Deletion of Cardiomyocyte Glycogen Synthase Kinase-3 Beta (GSK-3β) Improves Systemic Glucose Tolerance with Maintained Heart Function in Established Obesity

Obesity is an independent risk factor for cardiovascular diseases (CVD), including heart failure. Thus, there is an urgent need to understand the molecular mechanism of obesity-associated cardiac dysfunction. We recently reported the critical role of cardiomyocyte (CM) Glycogen Synthase Kinase-3 beta (GSK-3 beta) in cardiac dysfunction associated with a developing obesity model (deletion of CM-GSK-3 beta prior to obesity). In the present study, we investigated the role of CM-GSK-3 beta in a clinically more relevant model of established obesity (deletion of CM-GSK-3 beta after established obesity). CM-GSK-3 beta knockout (GSK-3 beta (fl/flCre+/-)) and controls (GSK-3 beta (fl/flCre-/-)) mice were subjected to a high-fat diet (HFD) in order to establish obesity. After 12 weeks of HFD treatment, all mice received tamoxifen injections for five consecutive days to delete GSK-3 beta specifically in CMs and continued on the HFD for a total period of 55 weeks. To our complete surprise, CM-GSK-3 beta knockout (KO) animals exhibited a globally improved glucose tolerance and maintained normal cardiac function.

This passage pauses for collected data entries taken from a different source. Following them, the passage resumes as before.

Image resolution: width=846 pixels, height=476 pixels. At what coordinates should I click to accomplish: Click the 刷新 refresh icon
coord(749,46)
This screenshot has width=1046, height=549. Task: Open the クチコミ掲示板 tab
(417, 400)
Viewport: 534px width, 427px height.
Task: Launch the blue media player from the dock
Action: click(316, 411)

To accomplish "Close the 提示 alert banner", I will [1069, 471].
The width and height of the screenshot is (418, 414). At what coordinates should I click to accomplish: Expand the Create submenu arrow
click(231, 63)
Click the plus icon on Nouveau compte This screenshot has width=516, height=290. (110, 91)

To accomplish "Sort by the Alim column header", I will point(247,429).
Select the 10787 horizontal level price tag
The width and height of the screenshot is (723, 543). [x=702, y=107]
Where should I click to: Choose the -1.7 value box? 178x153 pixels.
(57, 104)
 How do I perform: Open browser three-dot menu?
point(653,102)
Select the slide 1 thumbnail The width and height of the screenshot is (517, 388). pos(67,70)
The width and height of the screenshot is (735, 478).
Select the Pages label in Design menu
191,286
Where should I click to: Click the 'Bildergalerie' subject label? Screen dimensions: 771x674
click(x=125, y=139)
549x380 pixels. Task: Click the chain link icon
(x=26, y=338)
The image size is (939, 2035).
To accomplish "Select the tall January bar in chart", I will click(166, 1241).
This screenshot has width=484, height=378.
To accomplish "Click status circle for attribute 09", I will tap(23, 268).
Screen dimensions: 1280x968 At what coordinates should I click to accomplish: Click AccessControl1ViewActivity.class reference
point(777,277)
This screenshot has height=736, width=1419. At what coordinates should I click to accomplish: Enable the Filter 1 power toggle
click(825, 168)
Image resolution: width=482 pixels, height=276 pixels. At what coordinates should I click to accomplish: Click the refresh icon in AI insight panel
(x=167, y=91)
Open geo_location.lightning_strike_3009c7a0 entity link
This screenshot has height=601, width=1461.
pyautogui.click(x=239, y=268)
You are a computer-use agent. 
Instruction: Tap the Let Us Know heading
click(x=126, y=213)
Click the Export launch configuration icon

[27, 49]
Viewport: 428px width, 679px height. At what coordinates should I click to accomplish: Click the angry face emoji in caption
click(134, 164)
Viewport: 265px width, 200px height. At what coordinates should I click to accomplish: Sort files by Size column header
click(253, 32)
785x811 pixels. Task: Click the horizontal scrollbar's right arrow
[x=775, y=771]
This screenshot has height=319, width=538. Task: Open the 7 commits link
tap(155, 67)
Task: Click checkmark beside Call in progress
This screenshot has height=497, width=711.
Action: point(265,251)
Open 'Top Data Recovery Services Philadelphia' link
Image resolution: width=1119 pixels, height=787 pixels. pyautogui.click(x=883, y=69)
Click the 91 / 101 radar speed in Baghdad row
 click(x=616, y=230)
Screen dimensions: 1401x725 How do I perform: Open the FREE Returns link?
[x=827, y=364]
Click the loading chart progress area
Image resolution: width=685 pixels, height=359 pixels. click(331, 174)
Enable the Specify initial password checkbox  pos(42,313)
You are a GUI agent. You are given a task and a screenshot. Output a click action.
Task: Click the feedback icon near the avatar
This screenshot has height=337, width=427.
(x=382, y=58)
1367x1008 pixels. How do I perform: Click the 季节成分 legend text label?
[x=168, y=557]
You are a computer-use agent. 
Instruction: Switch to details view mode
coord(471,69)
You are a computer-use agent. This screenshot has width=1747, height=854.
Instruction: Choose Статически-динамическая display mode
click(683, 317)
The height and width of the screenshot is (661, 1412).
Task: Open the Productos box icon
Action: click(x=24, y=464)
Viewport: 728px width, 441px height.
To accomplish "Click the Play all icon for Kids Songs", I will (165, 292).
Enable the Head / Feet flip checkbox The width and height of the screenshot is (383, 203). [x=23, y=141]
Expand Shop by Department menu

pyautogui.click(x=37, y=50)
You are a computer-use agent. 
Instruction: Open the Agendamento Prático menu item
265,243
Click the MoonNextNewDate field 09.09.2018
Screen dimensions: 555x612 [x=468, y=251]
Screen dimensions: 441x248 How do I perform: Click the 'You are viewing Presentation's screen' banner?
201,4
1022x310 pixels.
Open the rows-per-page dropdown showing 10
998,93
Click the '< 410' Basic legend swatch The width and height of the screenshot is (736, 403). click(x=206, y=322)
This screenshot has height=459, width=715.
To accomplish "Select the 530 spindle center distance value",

Mechanistically, in stark contrast to the developing obesity model, deleting CM-GSK-3 beta in obese animals did not adversely affect the GSK-3 alpha S21 phosphorylation (activity) and maintained canonical beta -catenin degradation pathway and cardiac function. As several GSK-3 inhibitors are in the trial to treat various chronic conditions, including metabolic diseases, these findings have important clinical implications. Specifically, our results provide critical pre-clinical data regarding the safety of GSK-3 inhibition in obese patients.